Excerpt provided >>
========
Local multivariate models

Studying maps of residuals (and also simply colouring scatterplots by region) there is evidence that relationships vary locally in some way. We therefore fit separate models for separate regions of GB using LASSO. The thinking here is that LASSO could help automatically identify variables that are important locally but which might not be, or might have problems, globally. Since we have only 380 LAs and the size of regions can vary (there are only 12 LAs in the North East), we aggregate to create six super-regions. In the chart, regression coefficients are presented in the same way as for the global model.

For London, which includes some pro-Leave authorities to the east (Havering, Barking and Dagenham), our model suggests metropolitan (private transport to work and single ethnicity household) as well as post-industrial type variables. The coefficient on the degree-educated variable is also much smaller than we see in other super-regions. For the East and West, the degree-educated variable remains the obvious covariate, but we also see an effect of the Christian variable, representing low diversity and ‘traditional’ values, and in the direction we would expect. Further north, other variables have an effect. There is a sense that after controlling for education levels, variables that are associated with material disadvantage (not good health) might uniquely have an effect. Also notice the EU-born variable here.

# Create super-regions.
data_gb@data <- data_gb@data %>%
  mutate(
         super_region= fct_recode(Region, 
                                   "North"= "North East",
                                   "North"="North West",
                                   "North"="Yorkshire and The Humber",
                                   "Midlands"="East Midlands",
                                   "Midlands"="West Midlands",
                                   "East" = "East",
                                   "East" = "South East",
                                   "West" = "Wales",
                                   "West" = "South West"
                                    )) 
# Create data frame for storing local models.
========
Required tasks >>
[1] Answer these questions from the excerpt on local multivariate models:
(a) How many LAs are there in total?
(b) How many LAs does the North East have?
(c) Which two regions does the code recode into the "Midlands" super-region?
[2] Recast the paragraph of the local multivariate models excerpt beginning "For London, which includes" as a bulleted list with one item per area, keeping its main facts.

Data segment >>
========
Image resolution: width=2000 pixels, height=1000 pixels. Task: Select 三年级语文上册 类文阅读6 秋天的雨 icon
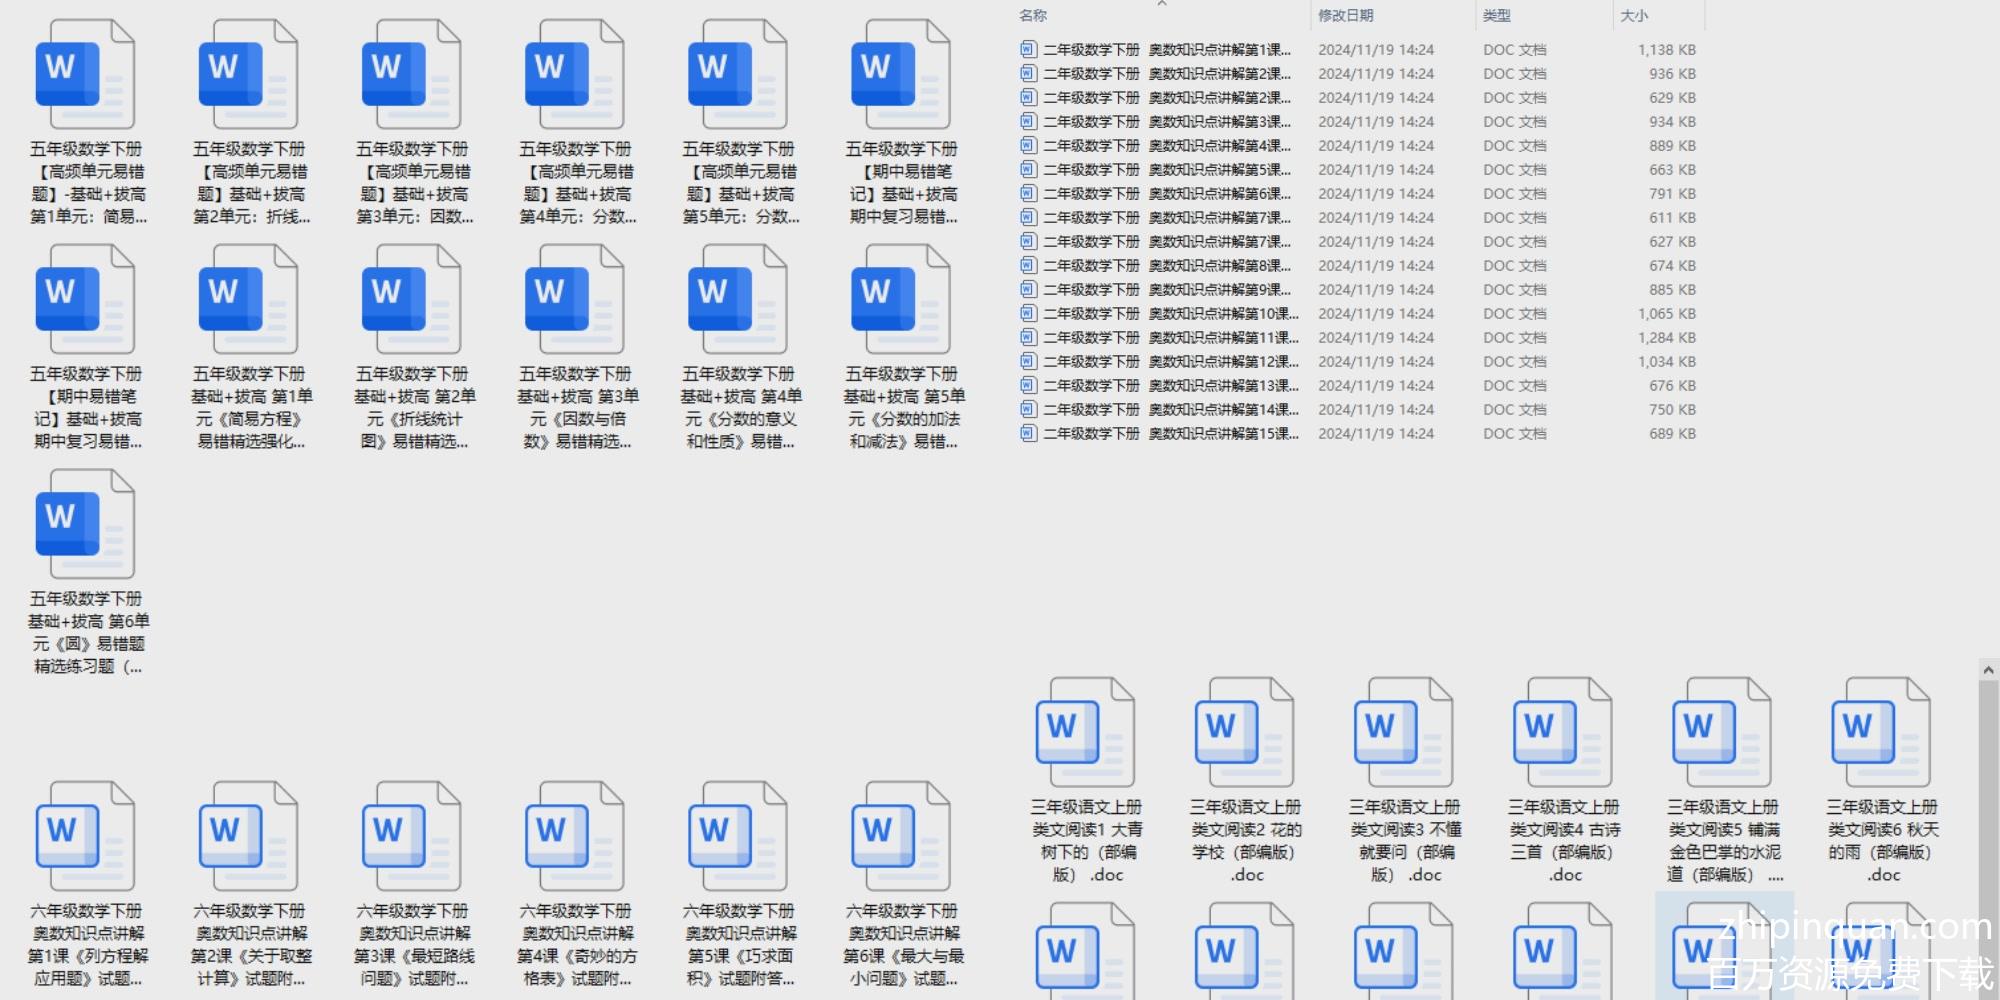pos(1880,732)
========
Answers to the tasks >>
[1]
(a) 380
(b) 12
(c) East Midlands and West Midlands

[2]
- London, which includes some pro-Leave authorities to the east (Havering, Barking and Dagenham): the model points to metropolitan variables (private transport to work, single ethnicity household) and post-industrial type variables. The degree-educated coefficient is much smaller than in other super-regions.
- East and West: the degree-educated variable remains the obvious covariate. The Christian variable, representing low diversity and 'traditional' values, also has an effect in the expected direction.
- Further north: other variables have an effect. After controlling for education levels, variables associated with material disadvantage (not good health) may have a unique effect, and the EU-born variable is also worth noting.